▶ _INFORMATION PROVIDED_:
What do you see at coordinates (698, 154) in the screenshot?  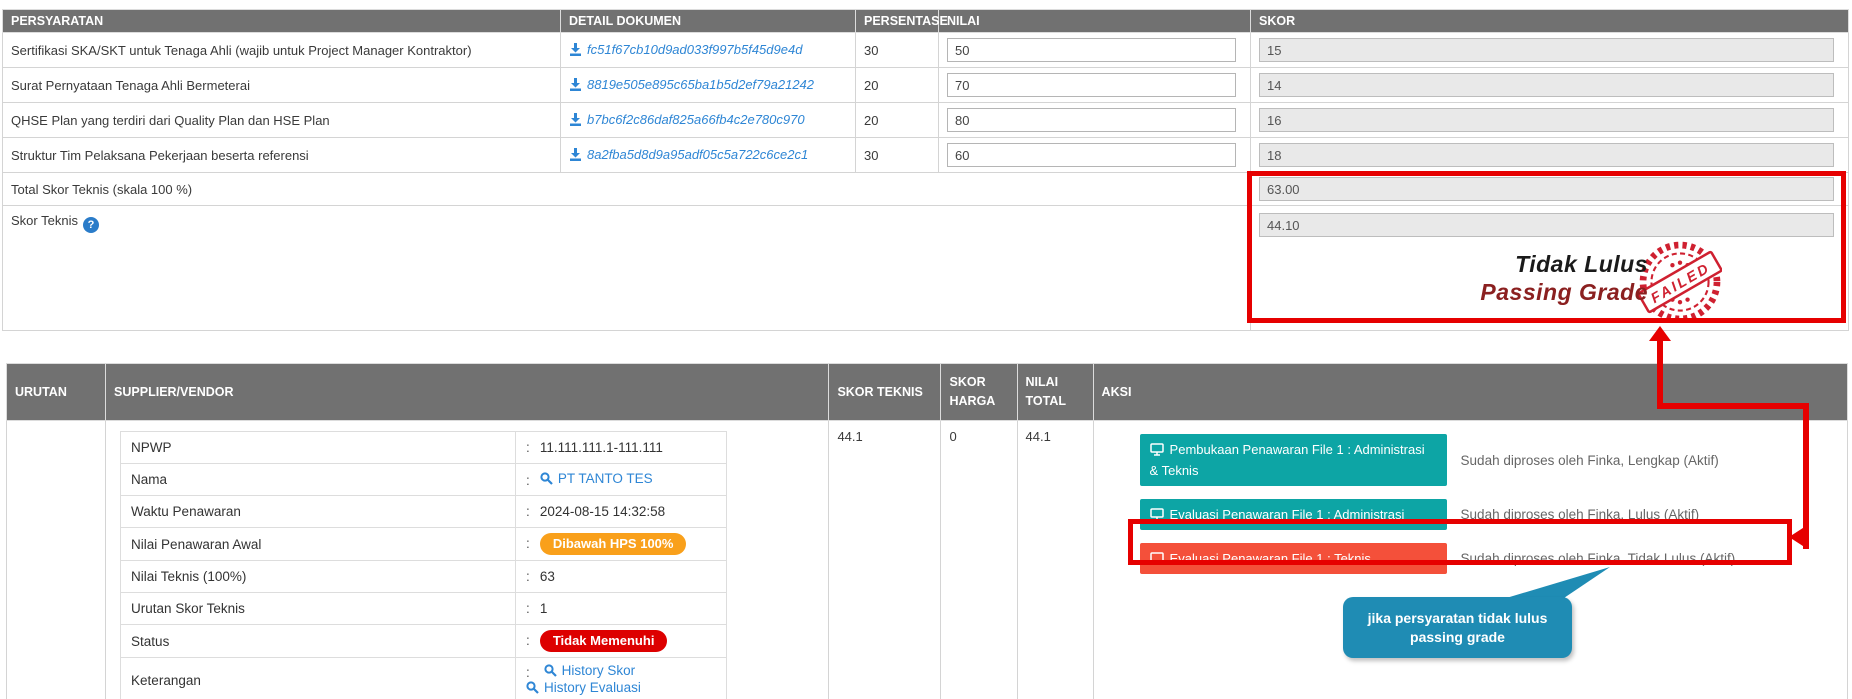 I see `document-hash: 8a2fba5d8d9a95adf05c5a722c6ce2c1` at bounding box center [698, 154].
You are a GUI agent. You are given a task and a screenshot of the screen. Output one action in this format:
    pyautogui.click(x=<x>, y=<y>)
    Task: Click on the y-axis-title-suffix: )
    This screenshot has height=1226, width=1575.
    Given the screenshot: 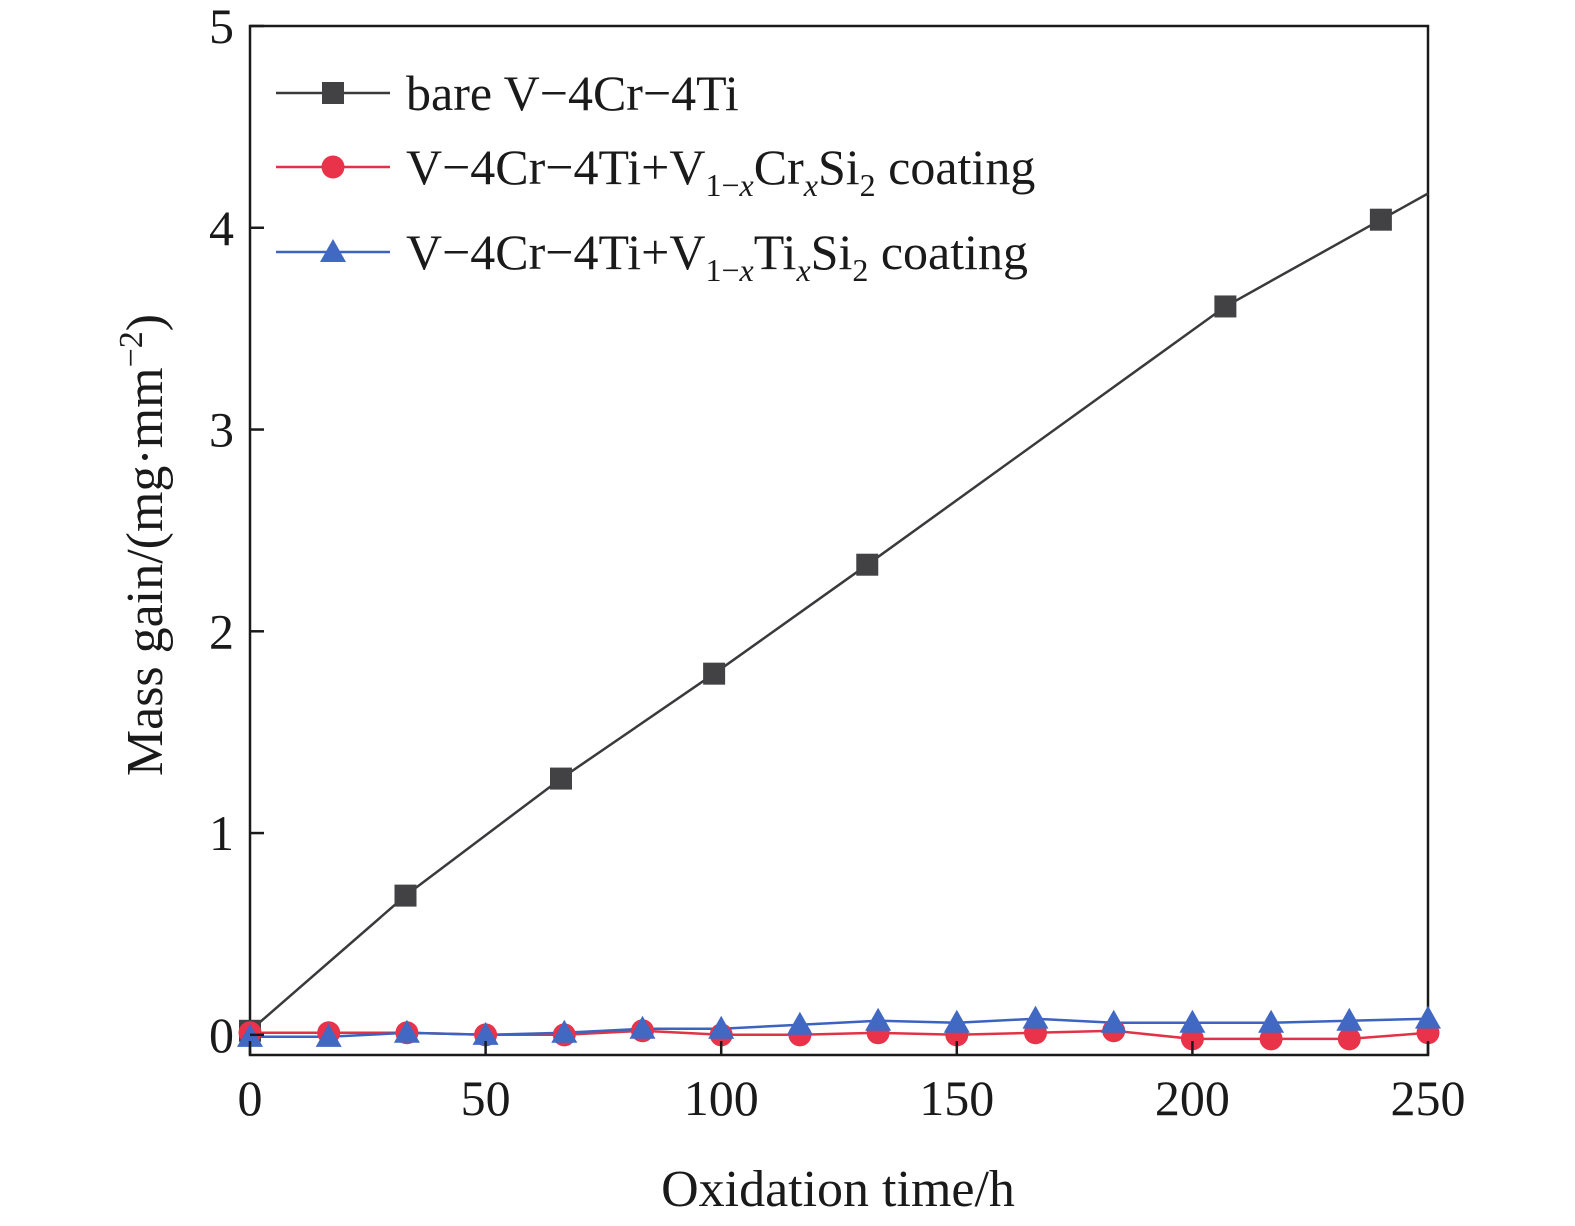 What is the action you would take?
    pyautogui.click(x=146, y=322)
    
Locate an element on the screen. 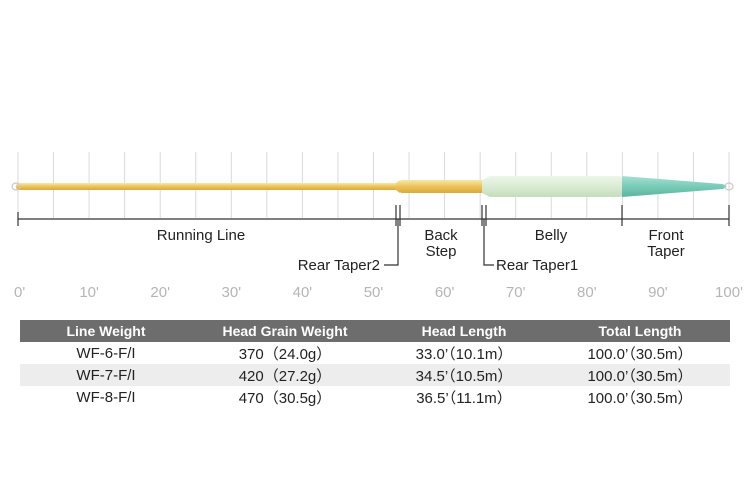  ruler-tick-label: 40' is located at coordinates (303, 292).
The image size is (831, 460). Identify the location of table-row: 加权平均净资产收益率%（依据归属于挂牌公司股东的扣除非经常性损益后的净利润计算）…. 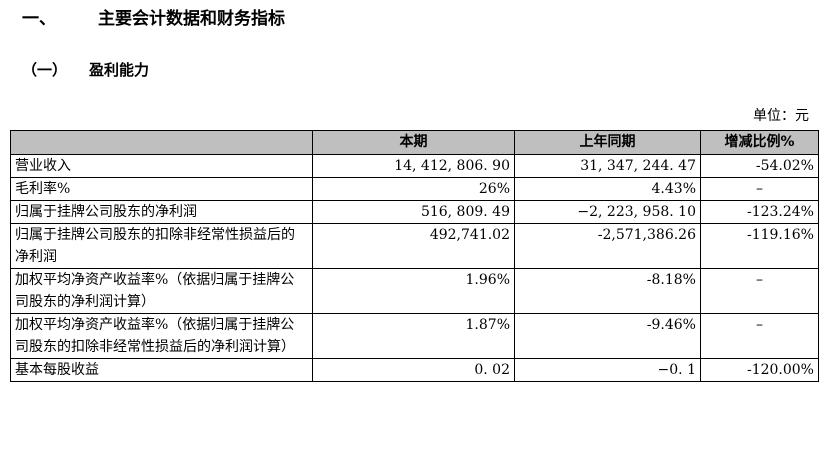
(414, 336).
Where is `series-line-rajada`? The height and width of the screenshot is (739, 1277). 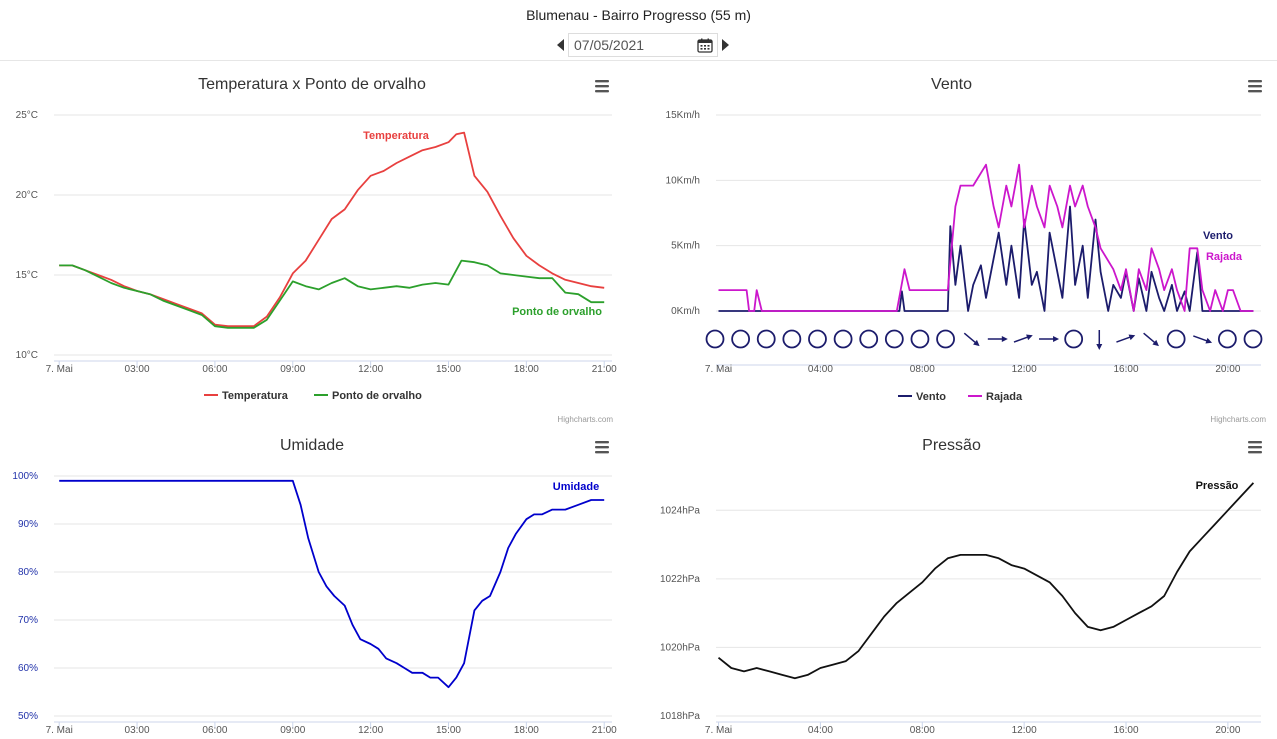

▶ _PROBLEM DETAILS_: Please copy out the items in the stretch from the line containing "The image size" through the end of the items above, requests included, and shift every coordinate in the answers by -105. Leave the pictures out.

▶ _TASK ANSWER_:
The image size is (831, 460). Identify the location of table-row: 加权平均净资产收益率%（依据归属于挂牌公司股东的扣除非经常性损益后的净利润计算）…. 
(309, 231).
Where is `series-line-rajada`? The height and width of the screenshot is (739, 1277). 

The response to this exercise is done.